In a carefully designed class, changes to interface are taken seriously. Before you add, remove, or change it, you should ask some questions, the most important (in my opinion) of which are, “Is this method reasonable, given the stated purpose of this class?” and “Is this a method something that users can trust to be there and work properly in future releases of this library?” When you expose an instance variable as a method, you implicitly respond to both of those statements in the affirmative, so think carefully about whether those questions are also true of that instance variable!

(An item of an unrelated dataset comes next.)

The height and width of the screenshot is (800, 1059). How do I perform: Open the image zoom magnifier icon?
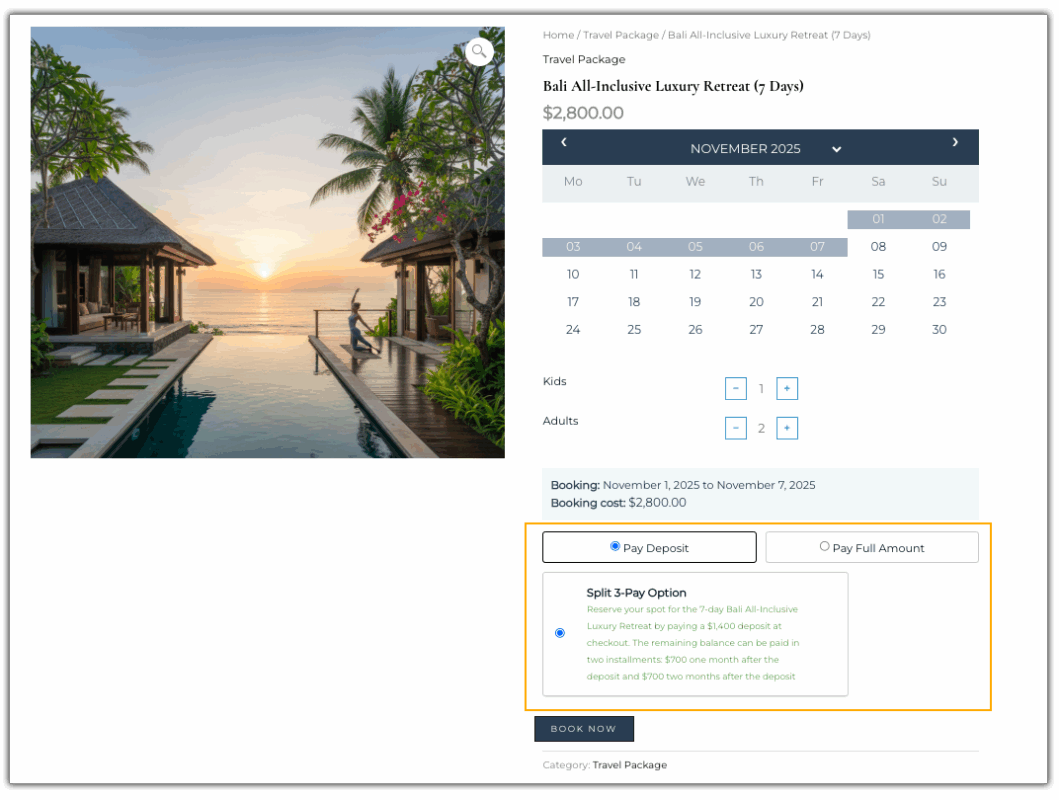[x=479, y=51]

When you find yourself in the position that you have an instance variable that shouldn’t be exposed as part of the public API, consider that you might have a class with too much responsibility or an instance variable that you don’t need. Unneeded instance variables often come from doing this:

def my_process
  get_foo
  use_foo_here
  use_foo_again
  return_value
end

def get_foo
  @foo = ObjectLookup.find_by(quality: 'foo')
end

def use_foo_here
  @bar = @foo + 10
end

def use_foo_again
  @baz = @bar + 20
end

def return_value
  @bar > 40 ? @bar : @foo
end

…when something like this is healthier in every way:

def my_process
  foo = get_foo
  bar = plus_10(foo)
  baz = plus_20(bar)
  return_value(foo, baz)
end


def get_foo
  ObjectLookup.find_by(quality: 'foo')
end

def plus_10(obj)
  obj + 10
end

def plus_20(obj)
  obj + 20
end

def return_value(starting, ending)
  ending > 40 ? ending : starting
end

Yes, there are times whenyou want to reuse an expensive query multiple times internally within an object and exposing it to the public API would be inappropriate. That’s fine, just mark that method private. But that should be your last result, not an excuse for extra data. Changes to the public API are an opportunity to question your approach and improve the quality of your code, so face them head on!